The plaintiffs filed suit against the Treasury Department, the US Internal Revenue Service (IRS), and FinCEN. They brought eight claims before the court. The first was a challenge to the validity of the IGAs with Canada, the Czech Republic, Denmark, France, Israel, and Switzerland. The second claim addressed the information-reporting provisions imposed on foreign financial institutions (FFIs). The plaintiffs’ third claim challenged the law’s heightened reporting requirements for foreign bank accounts.
The fourth and fifth claims challenged FATCA’s 30% tax on payments to FFIs from US sources when those FFIs choose not to report to the IRS about the bank accounts of their US customers and the 30% tax imposed on recalcitrant account holders who exercise their rights not to identify themselves as US citizens or waive privacy protections afforded their accounts by foreign law.
The sixth claim challenged the penalty for “willful” failures to file an FBAR, which can be as much as the greater of $100,000 or 50% of the value of the unreported account. Finally, the seventh and eighth claims argued the information-reporting requirements of FATCA and the IGAs are unconstitutional under the Fourth Amendment of the US Constitution.
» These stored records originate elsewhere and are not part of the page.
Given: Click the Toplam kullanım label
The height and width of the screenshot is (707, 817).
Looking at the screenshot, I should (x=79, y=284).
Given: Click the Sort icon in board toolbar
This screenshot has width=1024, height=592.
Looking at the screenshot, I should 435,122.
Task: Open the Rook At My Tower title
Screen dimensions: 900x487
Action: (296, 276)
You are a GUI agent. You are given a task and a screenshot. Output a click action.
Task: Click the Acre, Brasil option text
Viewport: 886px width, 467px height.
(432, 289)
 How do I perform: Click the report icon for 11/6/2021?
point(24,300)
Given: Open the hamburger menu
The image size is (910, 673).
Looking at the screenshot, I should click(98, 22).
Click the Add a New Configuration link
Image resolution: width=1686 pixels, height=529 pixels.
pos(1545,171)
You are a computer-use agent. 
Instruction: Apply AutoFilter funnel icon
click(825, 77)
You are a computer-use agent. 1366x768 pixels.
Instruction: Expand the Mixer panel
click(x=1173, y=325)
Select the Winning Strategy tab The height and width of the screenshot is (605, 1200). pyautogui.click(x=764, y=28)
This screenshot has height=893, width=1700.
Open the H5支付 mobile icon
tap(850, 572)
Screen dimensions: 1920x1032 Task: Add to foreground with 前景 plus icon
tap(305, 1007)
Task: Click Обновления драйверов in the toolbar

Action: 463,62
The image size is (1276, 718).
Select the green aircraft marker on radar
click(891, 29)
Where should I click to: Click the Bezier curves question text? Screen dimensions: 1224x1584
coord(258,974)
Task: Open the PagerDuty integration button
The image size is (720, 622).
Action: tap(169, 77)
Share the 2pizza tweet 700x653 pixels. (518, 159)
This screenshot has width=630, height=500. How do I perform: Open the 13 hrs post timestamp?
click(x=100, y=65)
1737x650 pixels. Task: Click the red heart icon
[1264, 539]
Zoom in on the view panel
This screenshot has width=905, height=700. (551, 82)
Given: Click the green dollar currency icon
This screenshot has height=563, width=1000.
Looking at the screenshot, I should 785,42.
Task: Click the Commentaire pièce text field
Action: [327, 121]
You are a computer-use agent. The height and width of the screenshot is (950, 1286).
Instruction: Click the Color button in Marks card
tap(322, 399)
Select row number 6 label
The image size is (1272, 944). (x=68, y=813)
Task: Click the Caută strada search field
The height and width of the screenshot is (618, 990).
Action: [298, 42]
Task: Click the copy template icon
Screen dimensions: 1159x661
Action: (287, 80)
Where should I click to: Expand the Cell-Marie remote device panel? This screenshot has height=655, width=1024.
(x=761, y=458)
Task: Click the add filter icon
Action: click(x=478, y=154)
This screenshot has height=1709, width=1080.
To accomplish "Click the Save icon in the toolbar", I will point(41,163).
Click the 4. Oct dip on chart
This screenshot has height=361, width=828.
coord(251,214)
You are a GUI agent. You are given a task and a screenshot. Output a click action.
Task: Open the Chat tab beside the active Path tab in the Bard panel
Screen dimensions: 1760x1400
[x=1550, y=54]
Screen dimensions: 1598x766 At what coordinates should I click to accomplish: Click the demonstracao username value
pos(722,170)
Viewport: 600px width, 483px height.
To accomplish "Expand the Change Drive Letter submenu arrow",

Paul, who sued in his official capacity as a US senator, and whose participation in the lawsuit brought increased attention to the proceedings, was the first plaintiff to have his claim dismissed for lack of standing. He had argued, among other things, that the failure to bring the IGAs before the US Congress to be voted upon denied him the right to advise and consent to executive action. The court held that this claim of injury was not concrete enough to confer standing, and the court noted that Paul had an adequate, nonjudicial remedy of enacting legislation to repeal the laws he objected to.
Amongst the other plaintiffs was Mark Crawford, who objected to the law’s effect on him because his brokerage firm did business with a bank that was refusing to take US citizens as clients. He also objected to disclosing the financial details of his accounts to the US government, and he feared the excessive fines imposed for willful failure to file an FBAR. All of these claims were dismissed by the court.
The first was dismissed because the action of a third party (the foreign bank) that is not part of the suit is not grounds for standing, the court said. Second, Crawford’s discomfort with the information-reporting requirements does not establish the concrete, particular harm required for standing. And third, Crawford did not allege that he had failed to file any required FBAR or that the penalty had been assessed against him; thus, he had not alleged a harm that would confer standing.
The other plaintiffs were US citizens and former US citizens currently living in foreign countries, including Canada, the Czech Republic, Israel, and Switzerland. They either objected to disclosing information to the US government or alleged harm because they could not open accounts in the foreign jurisdictions in which they lived. As in Mark Crawford’s case, the court held that all of these plaintiffs lacked standing because they failed to establish the concrete, particular harm that is a prerequisite to standing.
As a result, the court granted the defendants’ motion to dismiss the case.